**RECORDS FOR THIS EXERCISE**
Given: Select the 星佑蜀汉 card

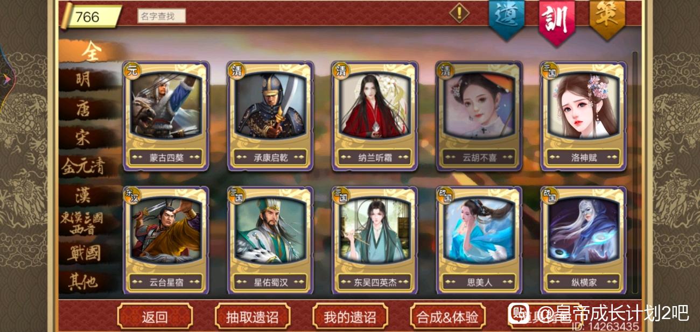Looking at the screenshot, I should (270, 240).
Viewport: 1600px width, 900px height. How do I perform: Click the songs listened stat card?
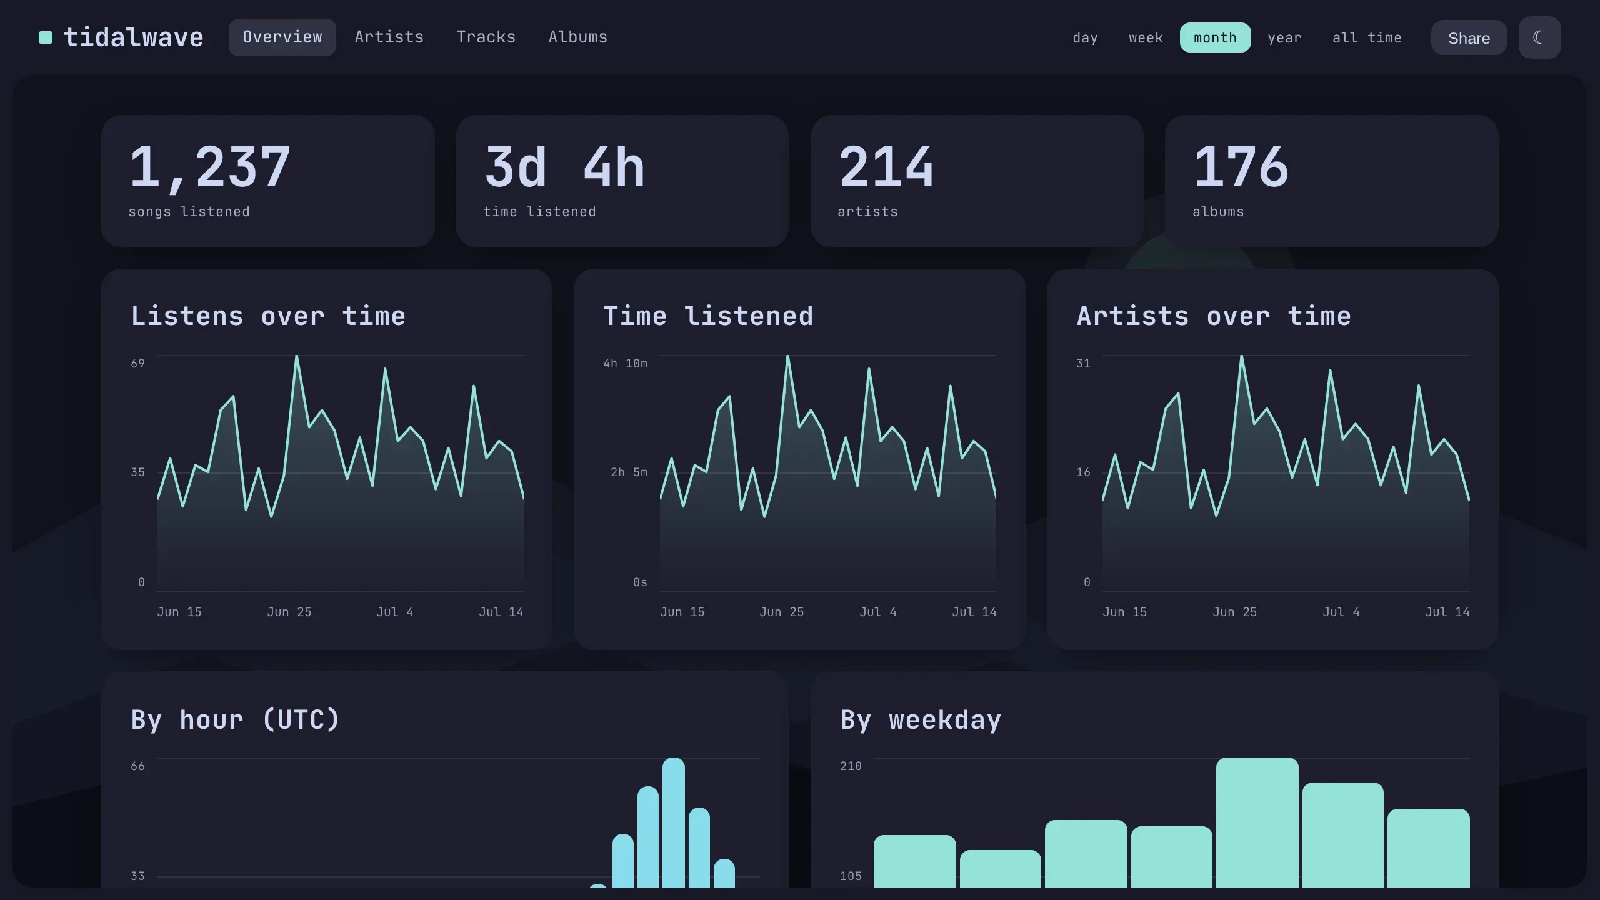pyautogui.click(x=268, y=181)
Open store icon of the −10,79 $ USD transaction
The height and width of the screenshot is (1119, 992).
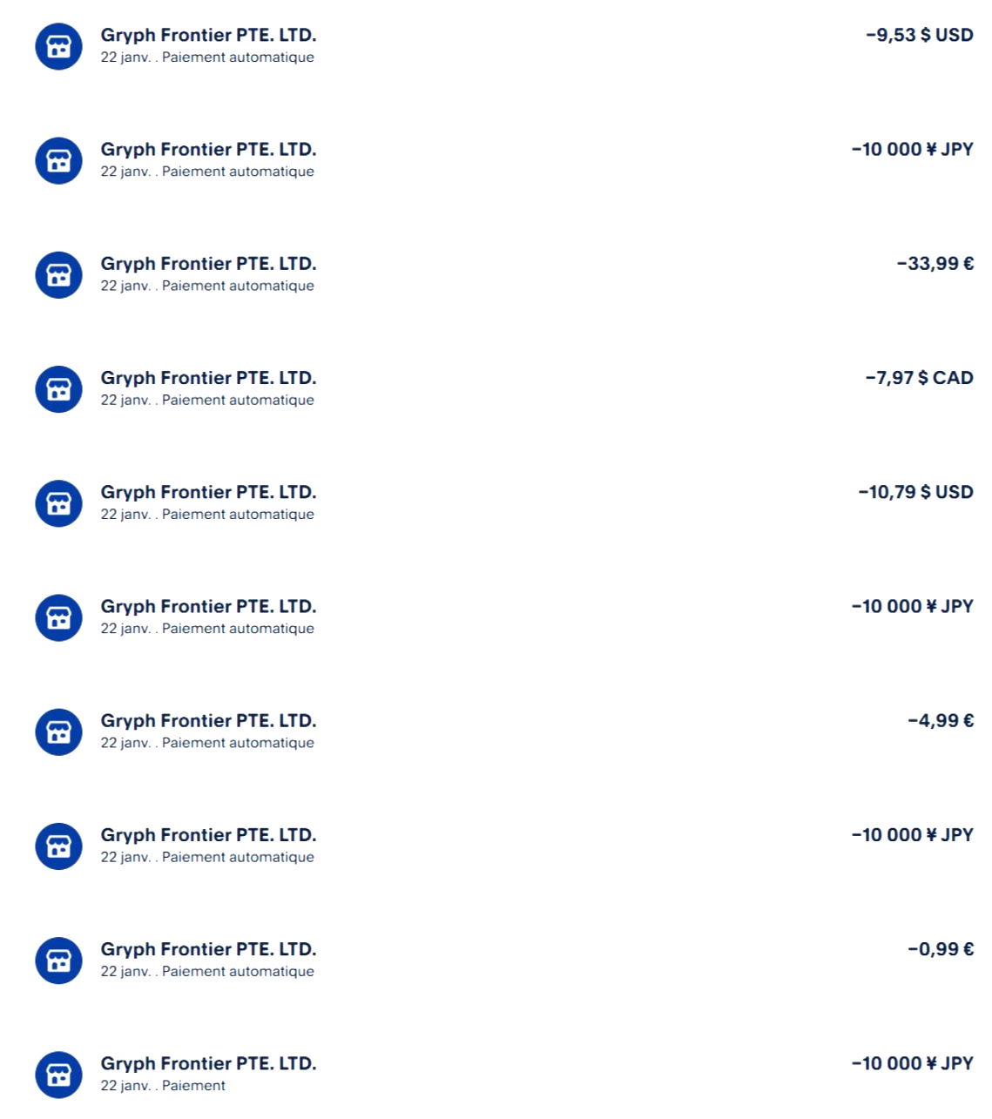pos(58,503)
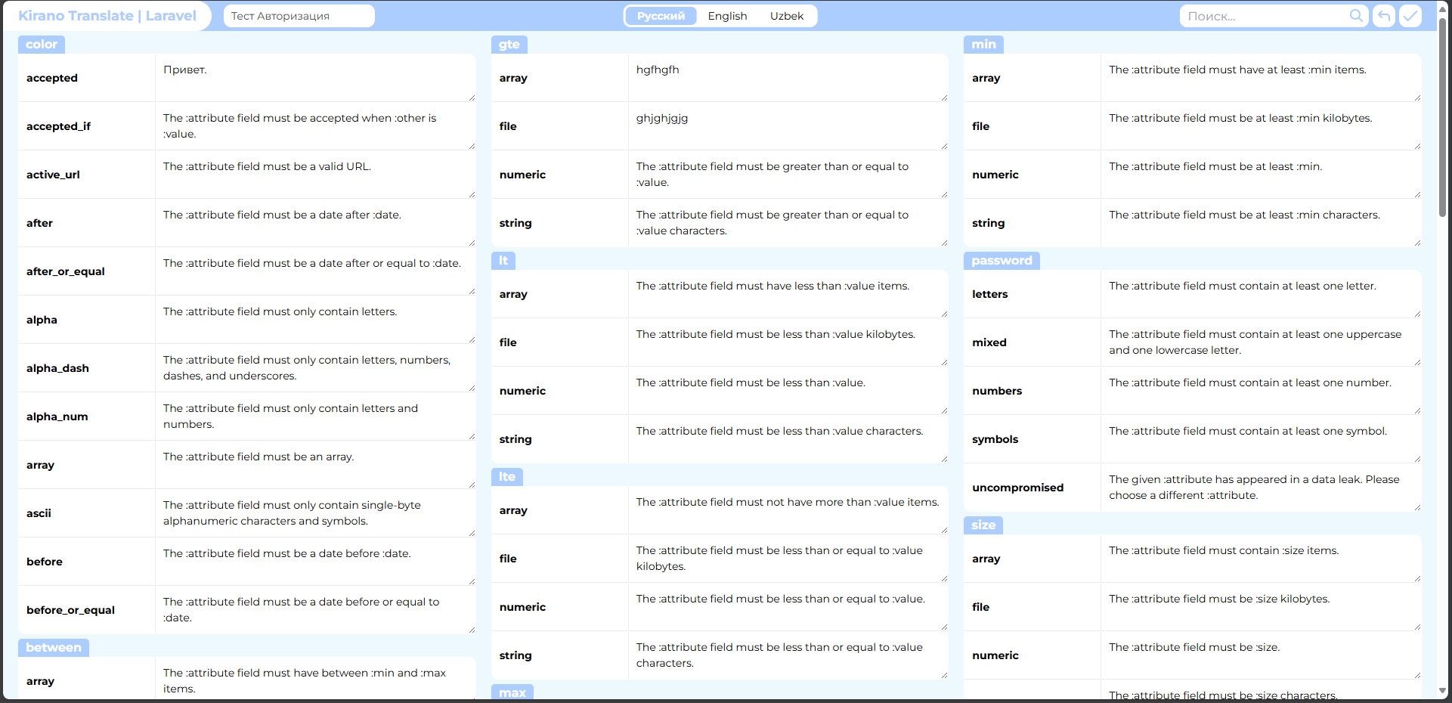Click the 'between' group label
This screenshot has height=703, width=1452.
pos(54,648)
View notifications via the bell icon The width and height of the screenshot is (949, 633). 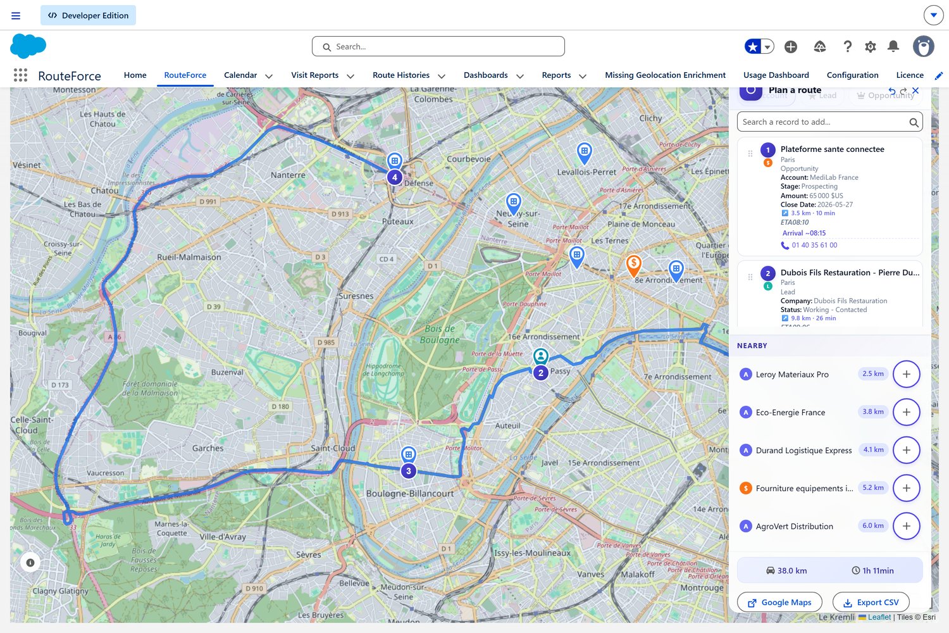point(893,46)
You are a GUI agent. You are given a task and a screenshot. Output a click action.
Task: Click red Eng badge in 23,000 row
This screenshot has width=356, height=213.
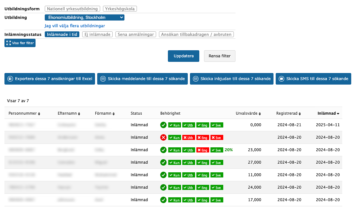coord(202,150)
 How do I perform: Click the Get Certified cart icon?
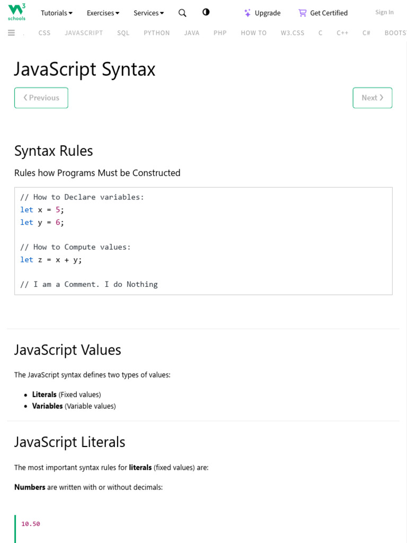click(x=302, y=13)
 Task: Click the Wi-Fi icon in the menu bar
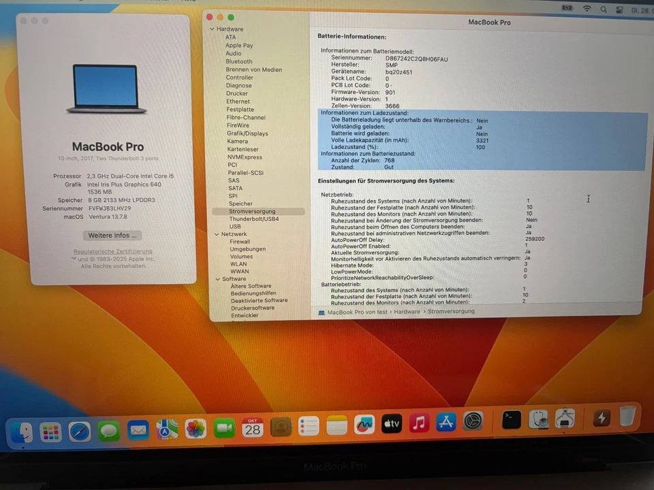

**TASK TO CARRY OUT**
Can you render the lines from the one containing "How do I perform: Click the Get" through the end of the records as a numbered list, skipping blank lines and leaving out the pictures?

**RESPONSE TO THIS TASK**
1.  How do I perform: Click the Get Certified cart icon?
2. click(x=302, y=13)
3.  Task: Click the Wi-Fi icon in the menu bar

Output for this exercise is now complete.